Kategorie: Kapital und Arbeit

155 Tage Streik für Menschenwürde und gegen Sklaverei

Halil Saltan Interview mit Halil Saltan, Betriebsratsvorsitzender bei Gate Gourmet in Düsseldorf und Mitglied der betrieblichen Tarifkommission der Gewerkschaft Nahrung, Genuss, Gaststätten (NGG). Der Betrieb, der Bordverpflegung für die Luftfahrt herstellt, wird seit 7. Oktober bestreikt.



Sie wurden letzte Woche als Spitzenkandidat der Liste „Menschenwürde“ wieder in den Betriebsrat gewählt. Herzlichen Glückwunsch. Welche Auswirkungen hat diese Wahl auf den weiteren Verlauf des Streiks?

Dass unsere Liste fünf von sieben Sitzen errungen hat, ist eine volle Bestätigung dafür, dass der Streik die richtige Antwort ist. Ganz offensichtlich haben wir auch einige Stimmen von Kollegen bekommen, die nicht mitstreiken.

Nun spekuliert aber das Management von Gate Gourmet darauf, dass den Streikenden nach nunmehr 155 Tagen irgendwann die Puste ausgeht?

Genau das Gegenteil ist der Fall.

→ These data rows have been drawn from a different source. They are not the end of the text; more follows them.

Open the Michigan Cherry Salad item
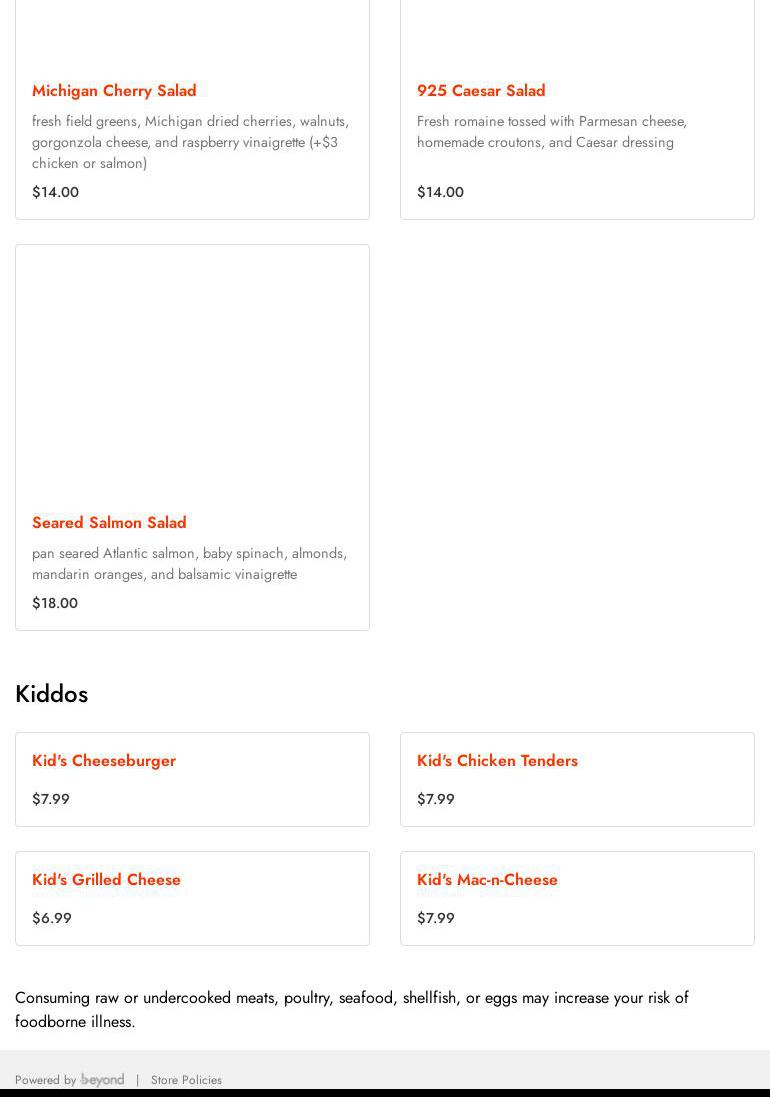770x1097 pixels. (x=114, y=90)
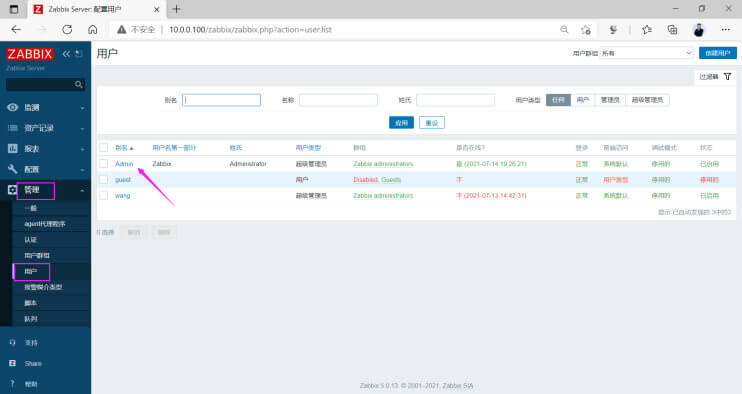Open the browser profile avatar

coord(698,29)

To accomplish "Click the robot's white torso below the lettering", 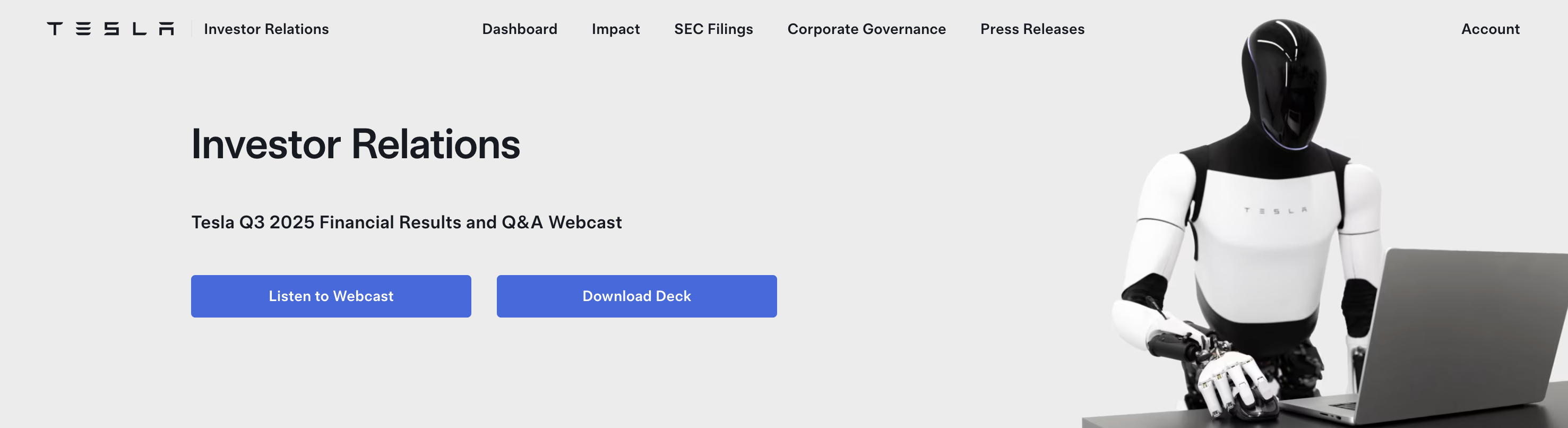I will point(1266,262).
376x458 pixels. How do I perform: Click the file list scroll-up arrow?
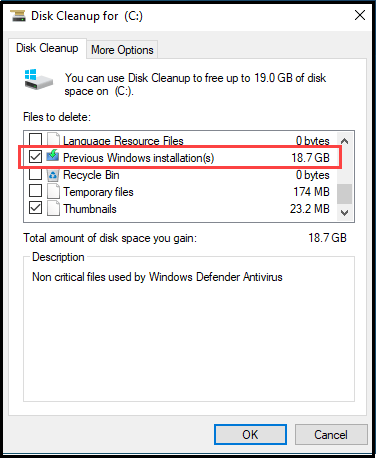[345, 141]
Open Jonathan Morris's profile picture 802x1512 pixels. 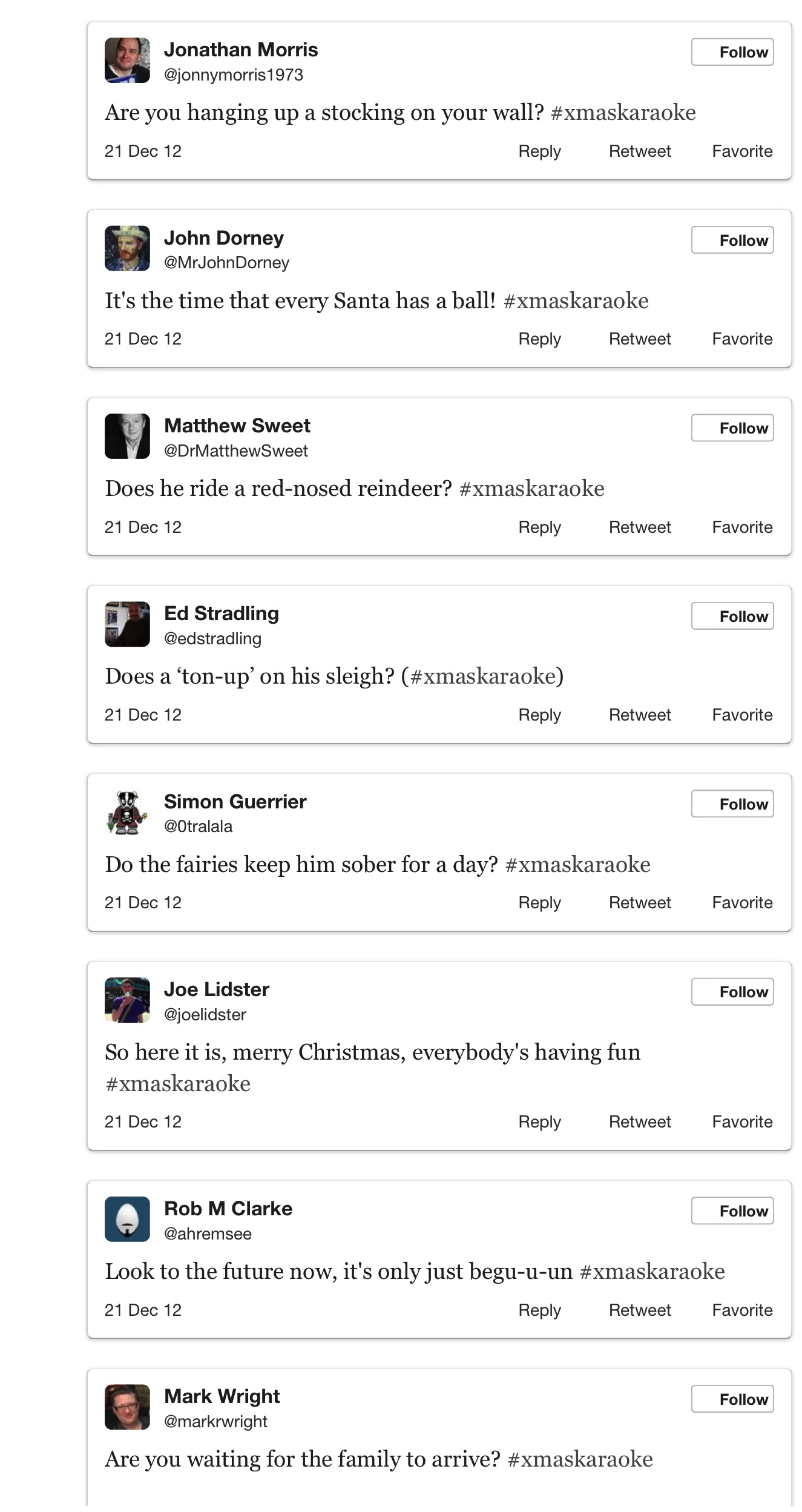point(127,61)
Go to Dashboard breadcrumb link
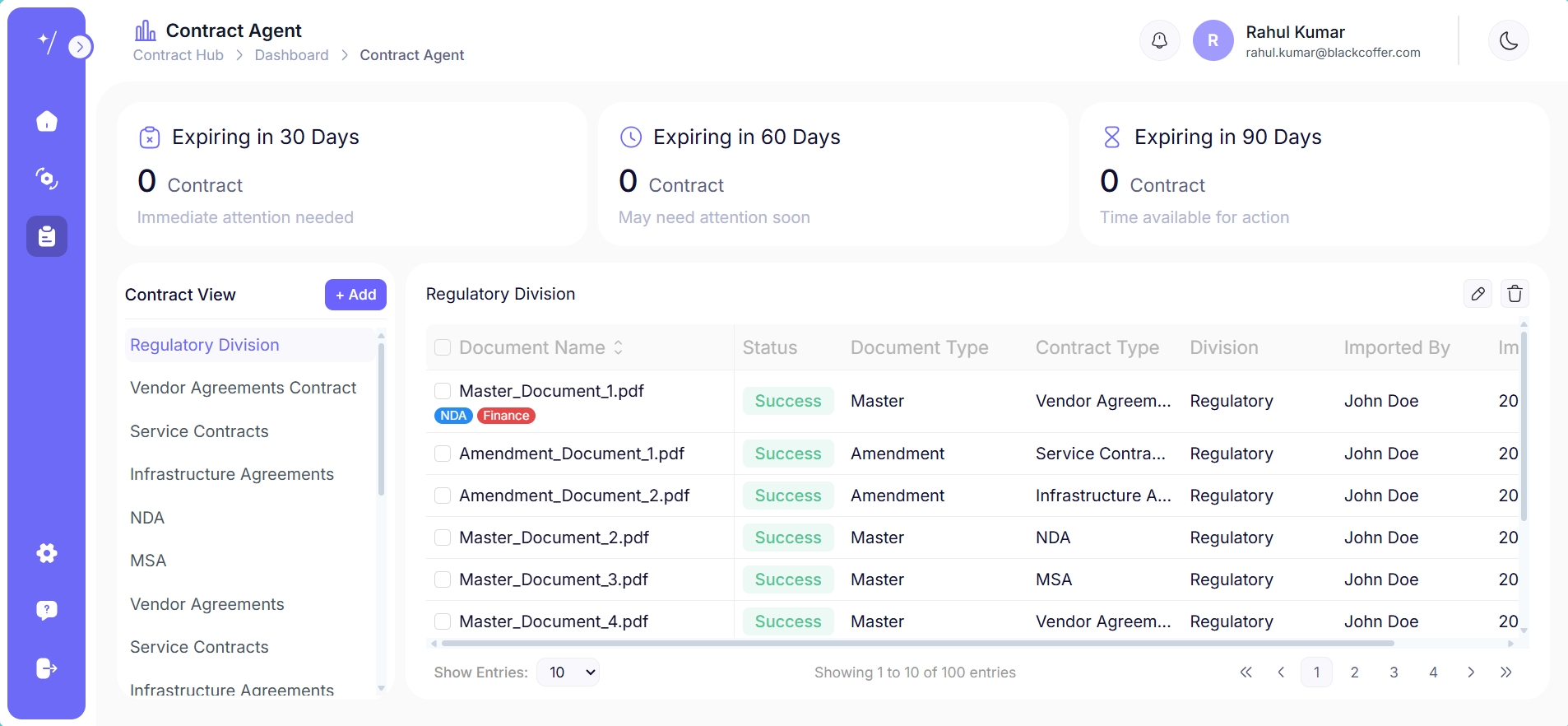This screenshot has width=1568, height=726. (x=291, y=55)
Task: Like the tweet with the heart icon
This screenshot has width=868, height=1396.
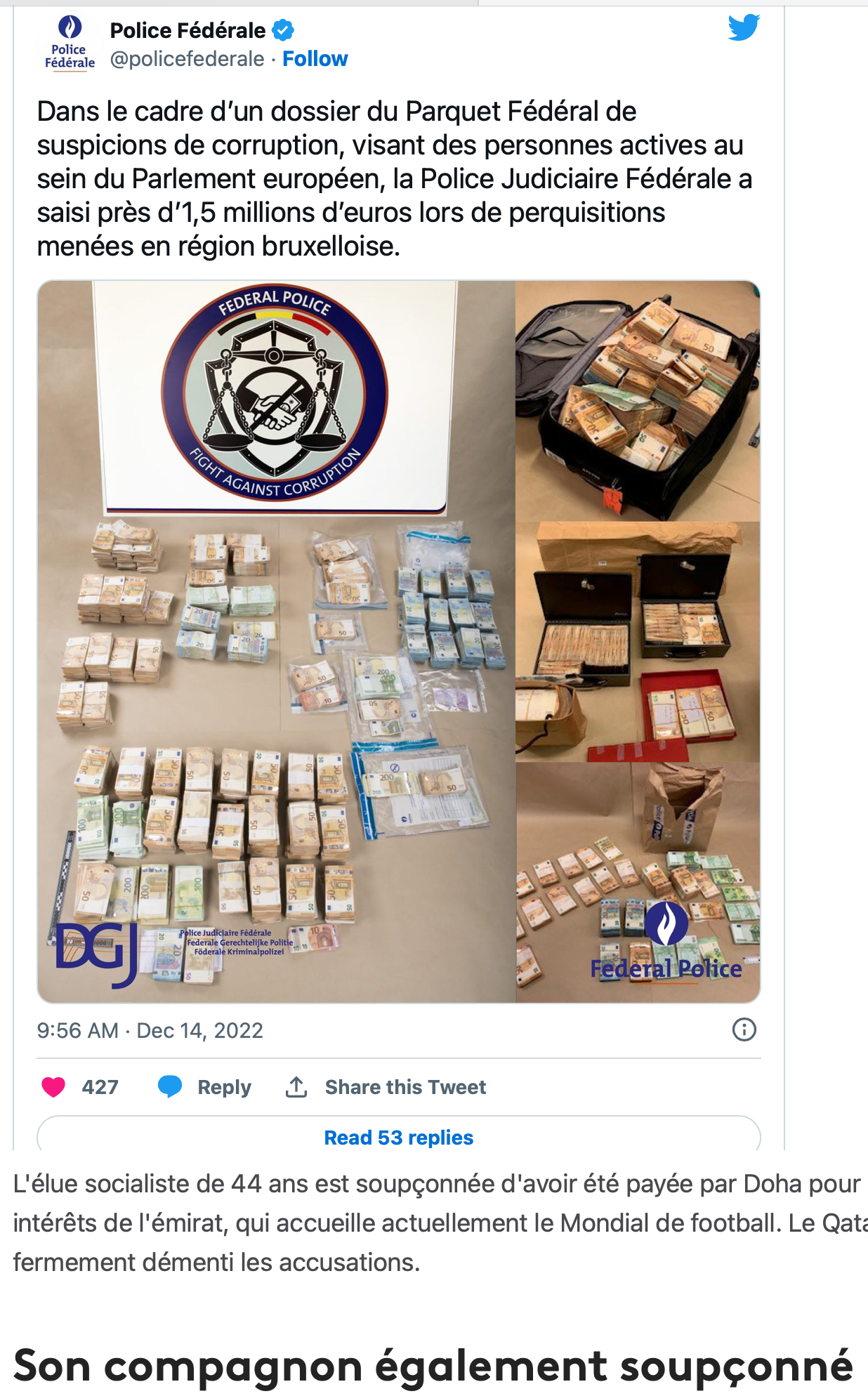Action: click(53, 1087)
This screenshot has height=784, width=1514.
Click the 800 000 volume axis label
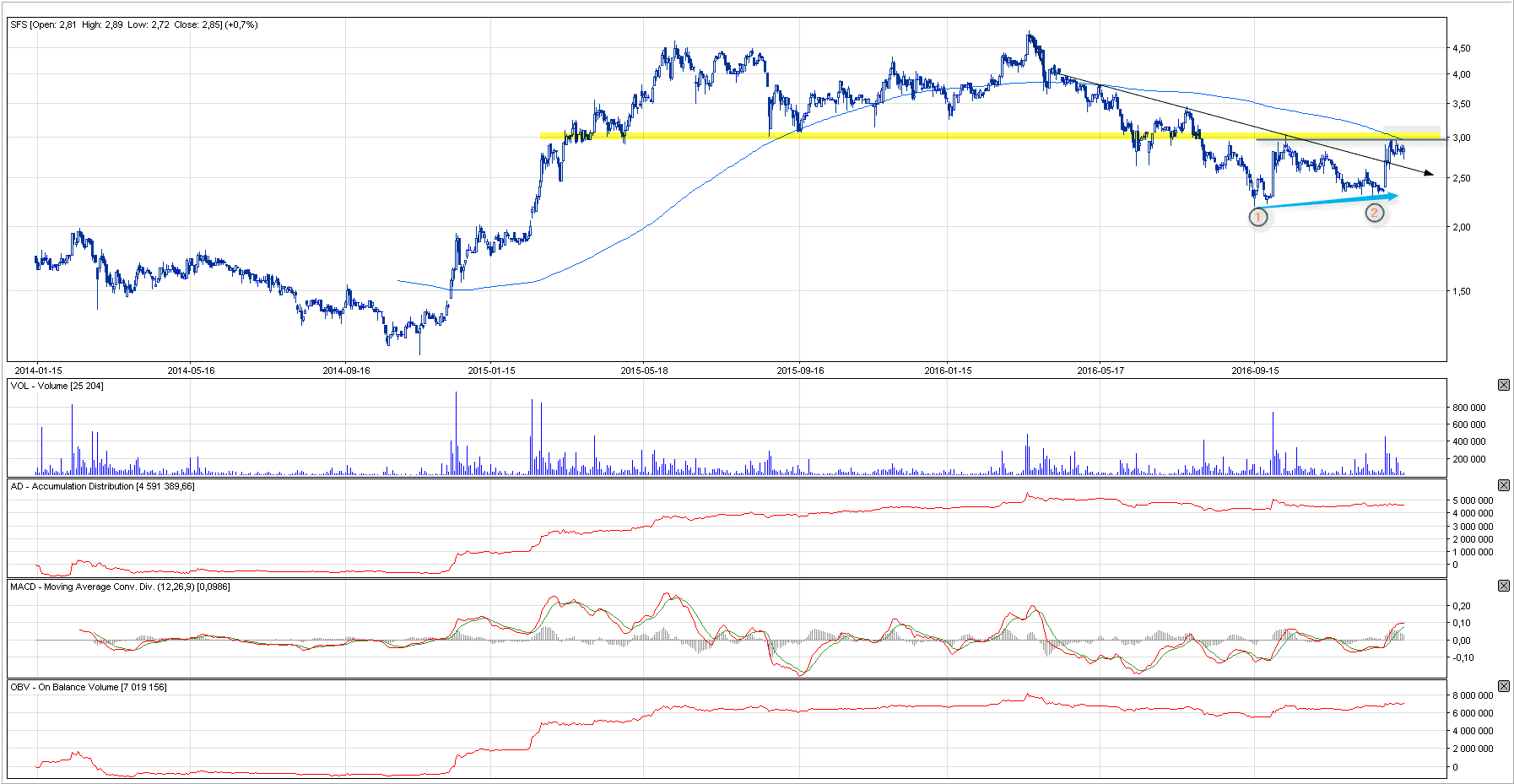tap(1468, 408)
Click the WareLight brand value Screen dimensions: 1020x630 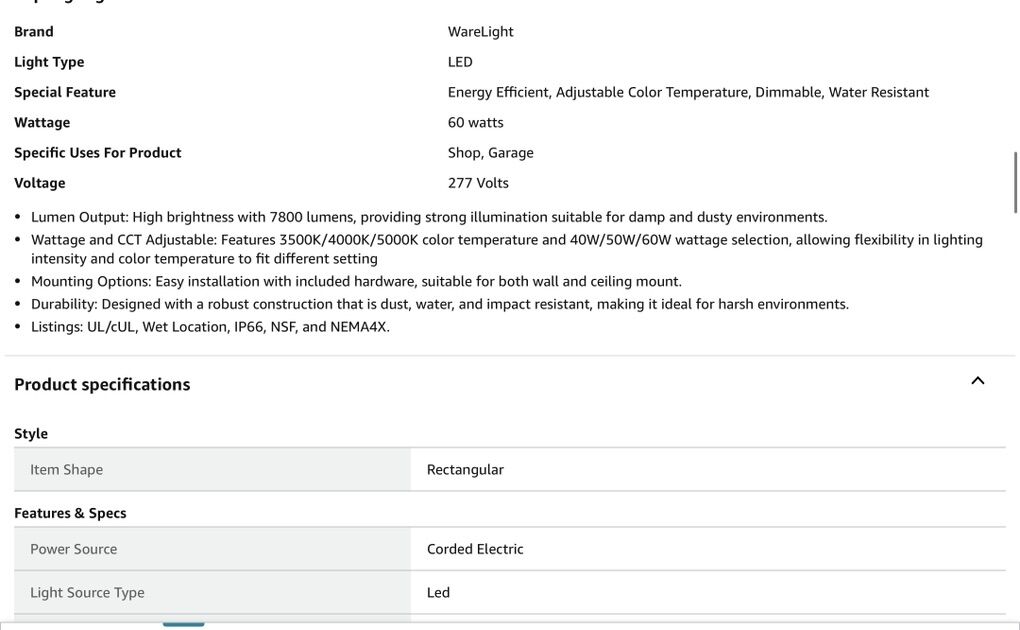(x=480, y=32)
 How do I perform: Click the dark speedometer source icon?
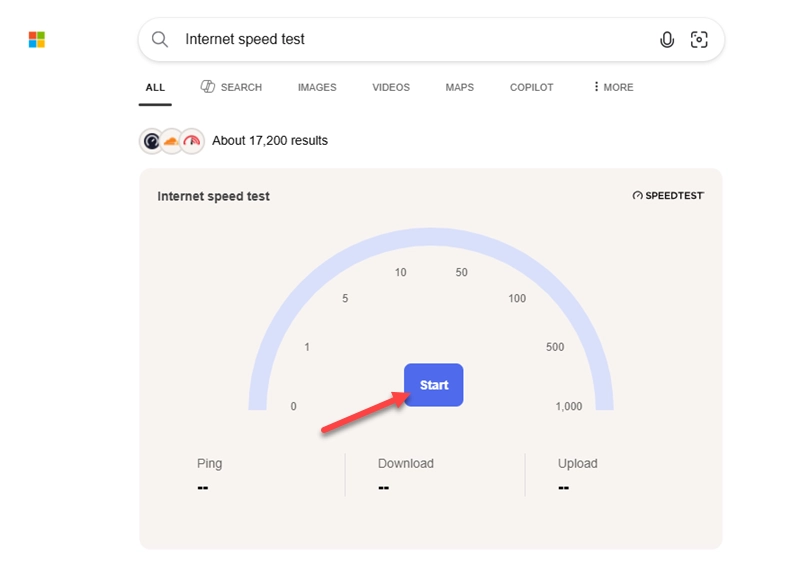pyautogui.click(x=152, y=141)
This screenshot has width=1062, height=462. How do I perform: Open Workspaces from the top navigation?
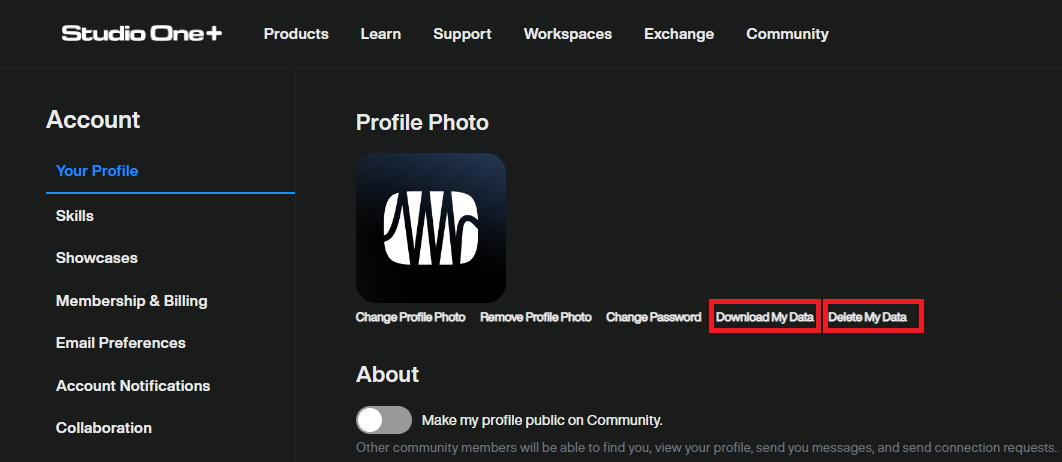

Wir werden durch unsere Erfahrungen noch stärker. Wir haben vor dem Streik im Grunde mit Politik nichts zu tun gehabt. Jetzt wird uns vieles von Tag zu Tag bewußter. Wir wissen durch das starke Interesse der Öffentlichkeit und Medien, dass unser Kampf bundesweit mit Spannung verfolgt wird und eine hohe Symbolkraft besitzt. Auch der härteste Winter seit Jahren hat uns nicht zugesetzt. Viel schlimmer als Minustemperaturen ist die soziale Kälte in diesem Lande.

Die Transparente der Streikenden fordern „Menschenwürde“ und kritisieren die „Sklaverei“ im Betrieb. Was hat es damit auf sich?

Im Grundgesetz steht, dass die Würde des Menschen unantastbar sei. Aber nach der Übernahme von Gate Gourmet durch die US-amerikanische Texas Pacific Group wurde die Arbeitshetze unerträglich und galt die Menschenwürde nichts mehr. Als Betriebsrat erfuhr ich tagtäglich, wie diese Würde mit Füßen getreten wird. Eine Akkordarbeiterin und Mutter hat mir erzählt, wie sie nach einer 48-Stunden-Woche so erledigt war, dass sie am Feierabend zu Hause nicht mal mehr die Kraft aufbrachte, um ihr Kind zur Begrüßung zu umarmen. Nachdem ich im letzten Sommer Betriebsratsvorsitzender wurde, hat man auch mich jeden Tag gemobbt.

Dieser Streik markiert eine neue Qualität von Auseinandersetzungen, zumal Gate Gourmet schon wiederholt ausgehandelte Ergebnisse platzen ließ, an der Findung eines irgendwie gearteten Kompromisses gar nicht interessiert zu sein scheint und mit Hilfe von Leiharbeitern und Streikbrechern alles aussitzen will?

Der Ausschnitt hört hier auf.